There are a number of strengths and weakness to our study. Firstly, this is a prospective, randomised controlled trial, which provided a Level 1 evidence [22]. This is clearly superior compared to our previous studies, which are mostly observational, although we would also acknowledge that the fundamental design of this randomized controlled trial is based upon the findings from the previous studies. Secondly, other studies only compared the groups with statin or no statin. Our study however recruited patients who are already on a statin therapy, before randomized patients into the control or investigation arm. If we indeed compare patients with no statin versus high-dose statin therapy, a bigger effect might be expected. However ethical considerations of depriving patients of statins therapy completely prevented this. Our sample size was small. As those who were randomized to the investigation arm required a minimum of 2 weeks of high-dose statin, this restricts the recruitment of participants to only the elective patients. In our centre, 65% of the cardiac surgery performed in this time period was classed as urgent or emergency.

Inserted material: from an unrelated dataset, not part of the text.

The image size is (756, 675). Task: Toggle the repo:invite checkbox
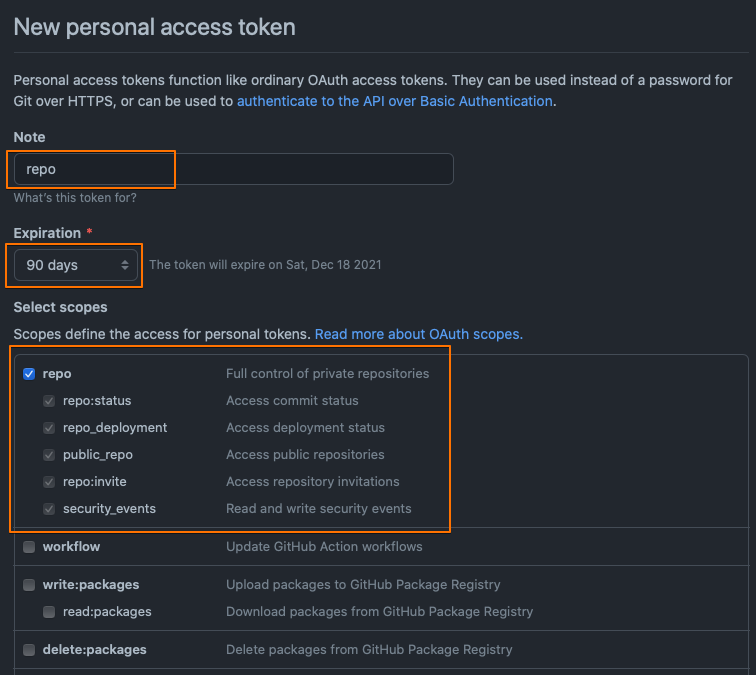(49, 482)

Looking forward, we have established that optimizing pre-operative statin therapy is associated with decreased end-organ injury in patients undergoing surgery. The ARMYDA-RECAPTURE trial, where 383 patients undergoing PCI were randomized to atorvastatin reload or placebo showed that reloading with high-dose atorvastatin improved clinical outcome of patients on chronic statin therapy undergoing PCI [23]. Additional studies are required to determine if this shorter incubation time will affect the immunological endpoints which we have looked at, and to establish whether reload with high-dose statin is associated with improved clinical outcome in patients.

This study has established the benefit of high-dose preoperative statin use in end-organ injury (cardiac and renal) in patients undergoing CPB related surgery. The inhibition of neutrophil migration is believed to be an important factor related to the SIRS induced by CPB. The use of statin, which is widely available at a relatively low price, is certainly an appealing option in improving patient outcome post CPB related surgery. This study has laid the groundwork for future studies looking into recruiting more patients with multicentre cooperation. As practicing clinicians, we advocate the use of high-dose preoperative statin therapy in patients undergoing CPB related surgery. Some of our consultants have indeed started to give high dose statin therapy to their patients scheduled to undergo CABG, while others have yet to commit to this practice. As mentioned, our continuous study is currently looking into determining if the result is replicable when patient is given shorter duration of high dose statin therapy, so that more patients can be recruited into the study.

Maximizing the dose of statins in patients awaiting cardiac surgery has measurable biological effects. There is evidence of lesser cardiac and renal damage. The use of preoperative statins and in particular, high dose preoperative statin therapy, may prove a useful new tool for optimal preparation of patients for cardiac surgery. The research supports the routine use of statin therapy in patients undergoing cardiac surgery and highlights the specific importance of high dose statin therapy.